— CHALLENGE 1 —
Answer these questions about the passage on GaSe crystals:
(a) At what temperature was the comparative Er3+:YSGG and CO2 laser SHG experiment carried out?
(b) Which two mechanical weaknesses have held back the application of GaSe?
(c) Which polytype is the stacking of the layers in GaS crystal invariably?
— CHALLENGE 2 —
Update the passage on GaSe crystals between "The optical properties" and "was not found.", inclusive, replacing "room temperature" with "ambient temperature".

— GIVEN PASSAGE —
►

The optical properties of p-type GaSe and mixed GaSe1-xSx, x=0.04, 0.023, 0.090, 0.133, 0.175, 0.216, 0.256, 0.362, 0.369, and 0.412, crystals were studied to reveal the potentials for phase matching and frequency conversion. Comparative experiment on Er3+:YSGG and CO2 laser SHG at identical experimental conditions is carried out at room temperature. Any change in polytype structure of GaSe1-xSx was not found.
© 2008 Optical Society of America
Nonlinear ε-GaSe crystal has many of attractive physical properties  and, in particular, has been applied for extreme wide range generation from 2.7 to 38.4 µm and further to 58.2–3540 µm range . Unfortunately, its application has been held back by very low mechanical properties: near zero hardness in Mohs and easy cleaving . On the other hand, it is well known that GaSe lattice well incorporates different doping elements, such as In  and S  with noticeable modification of mechanical and optical properties. Doped crystals grown in accordance with chemical composition GaSe:GaS → GaSe1-xSx are the only mid-IR crystal with end GaSe crystal that can meet the requirements for mid-IR nonlinear optical devices pumped by high peak power picosecond Nd:YAG, or femtosecond Ti:Sapphire and Cr:Forsterite lasers due to a shift of transparency range towards shorter wavelength with doping leading to a reduction of linear and nonlinear absorption. Doping with light Al also results in the shift of the transparency range towards shorter wavelength but leading to drastic degradation in optical quality even at low (by 0.1–2 mass%) level of Al content .
The layered GaSe and GaS crystals have identical arrangement of atoms in a layer with four different types of regular stacking of the layers, as centrosymmetric β and acentrosymmetric δ, ε and γ polytypes, respectively. p-type GaSe crystals grown by Bridgeman technique are often related to ε-polytype but can contain a mixture of all acentrosymmetric polytypes. The stacking of the layers in GaS crystal is invariably of the β-polytype, but on the other hand even Maker fringe experiments on pure GaS revealed the presence of second harmonic generation (SHG) . GaSe and GaS form a continuous series of mixed GaSe1-xSx compound with mixing ratio x=0-1, but again in single crystals the presence of several polytypes is possible depending on x. The formation of ε-type was found for 0≤x≤0.01, the γ-type for 0.05≤x≤0.4, the β-type for x≥0.4, and a mixture of the ε- and γ-types for 0.03≤x≤0.05 . The ε- to β-polytype transition for x=0.2-0.3 is mentioned in Ref. [6,7], but only presence of the β-polytype was observed for x=0.216 (5% sulfur)  and even for x=0.4-0.5 .

◄

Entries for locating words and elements
►

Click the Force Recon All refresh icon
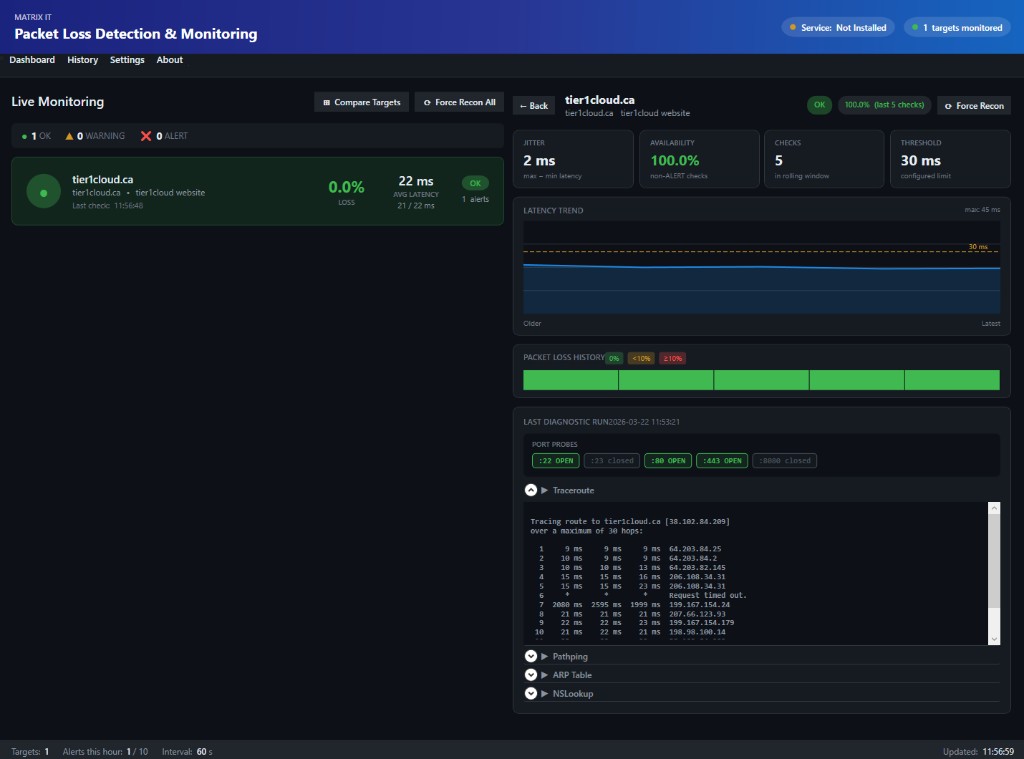1024x759 pixels. click(x=429, y=102)
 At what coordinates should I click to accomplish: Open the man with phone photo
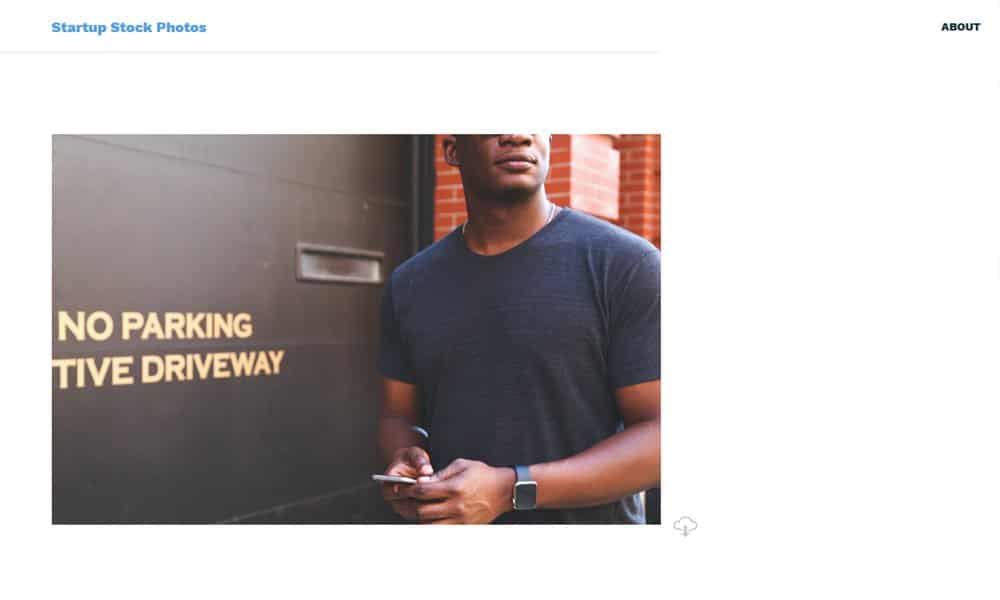point(357,329)

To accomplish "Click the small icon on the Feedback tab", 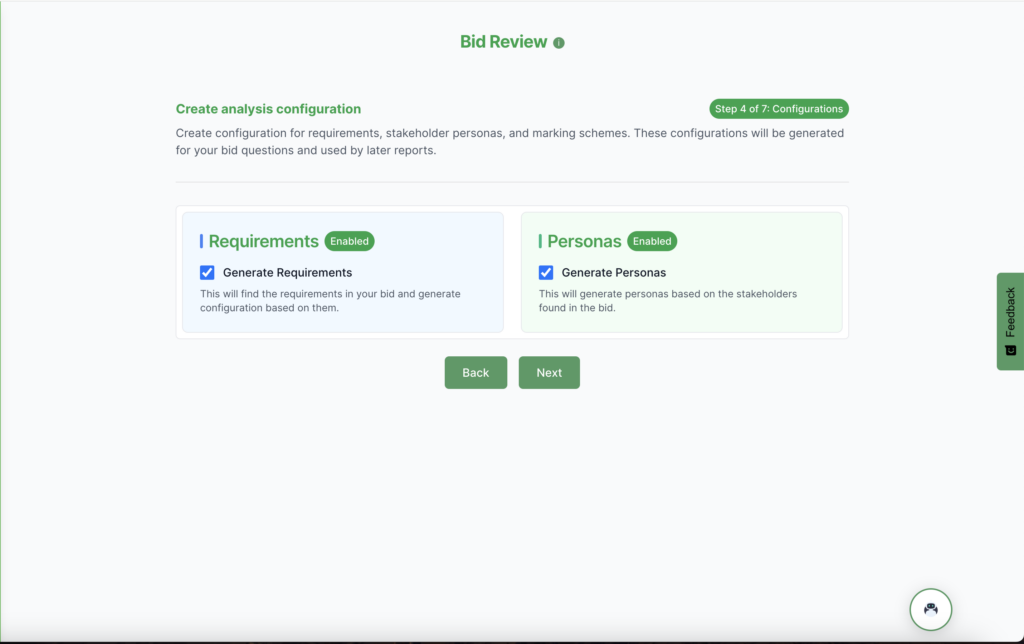I will click(1010, 350).
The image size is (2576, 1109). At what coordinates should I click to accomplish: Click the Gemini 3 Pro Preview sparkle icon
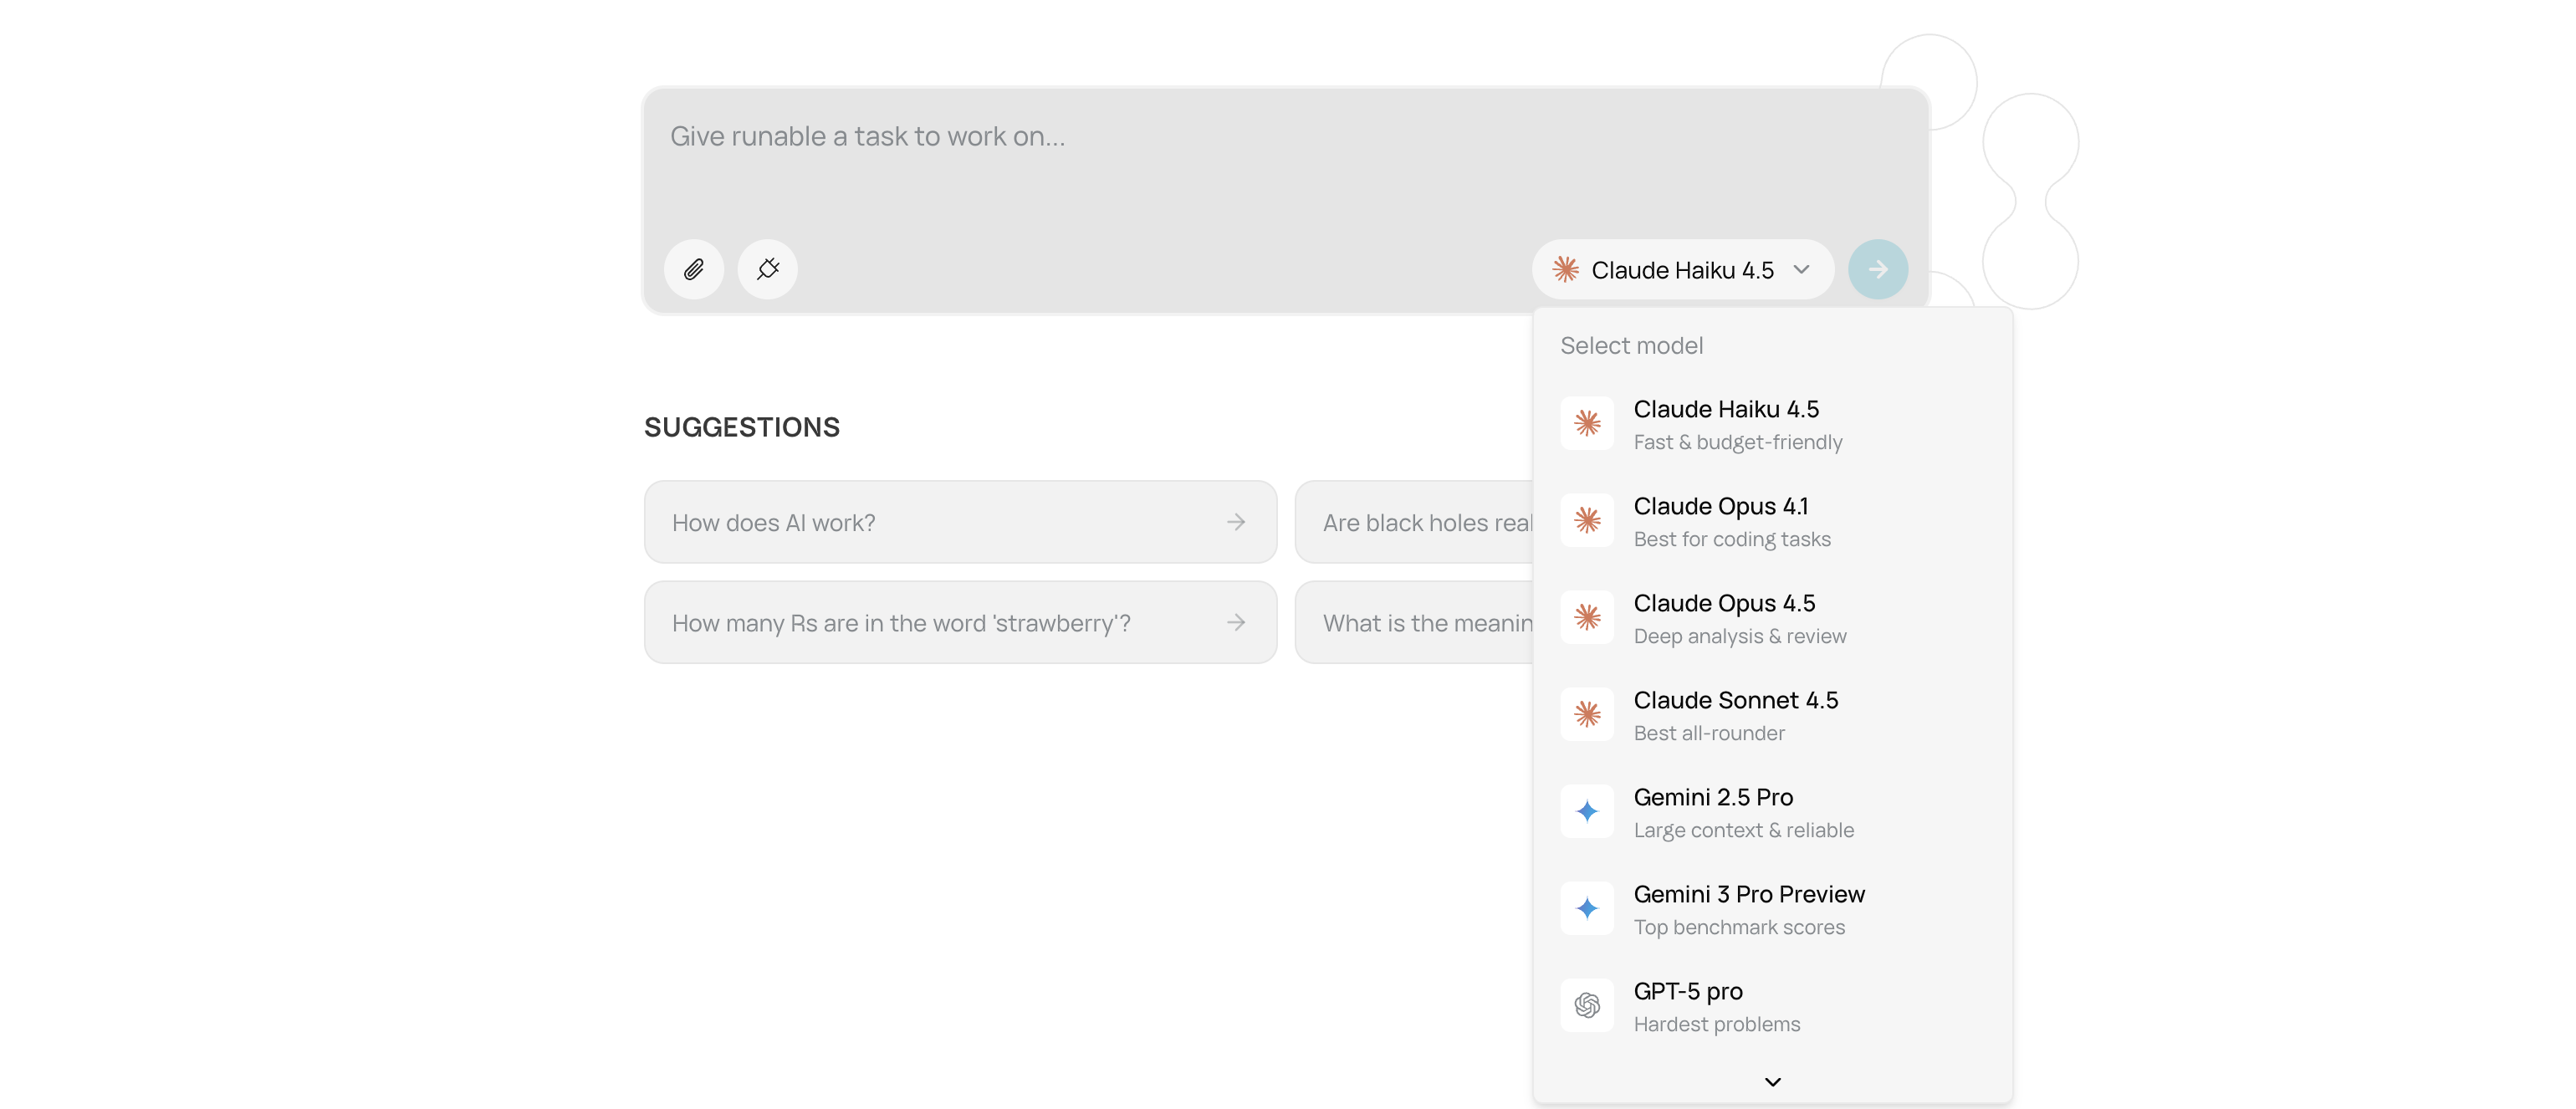(x=1587, y=908)
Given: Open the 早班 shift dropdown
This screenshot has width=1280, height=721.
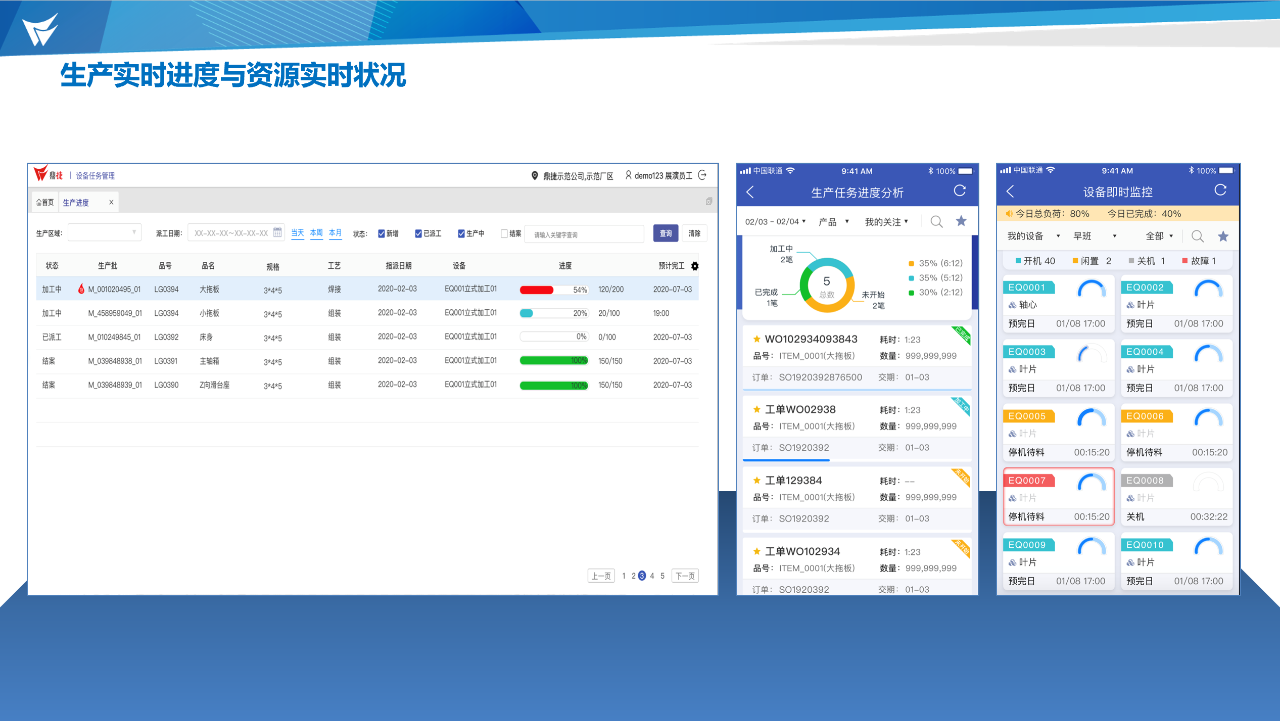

◄

— PROBLEM SOLUTION 1 —
(a) At room temperature.
(b) Near zero hardness in Mohs and easy cleaving.
(c) The β-polytype.

— PROBLEM SOLUTION 2 —
The optical properties of p-type GaSe and mixed GaSe1-xSx, x=0.04, 0.023, 0.090, 0.133, 0.175, 0.216, 0.256, 0.362, 0.369, and 0.412, crystals were studied to reveal the potentials for phase matching and frequency conversion. Comparative experiment on Er3+:YSGG and CO2 laser SHG at identical experimental conditions is carried out at ambient temperature. Any change in polytype structure of GaSe1-xSx was not found.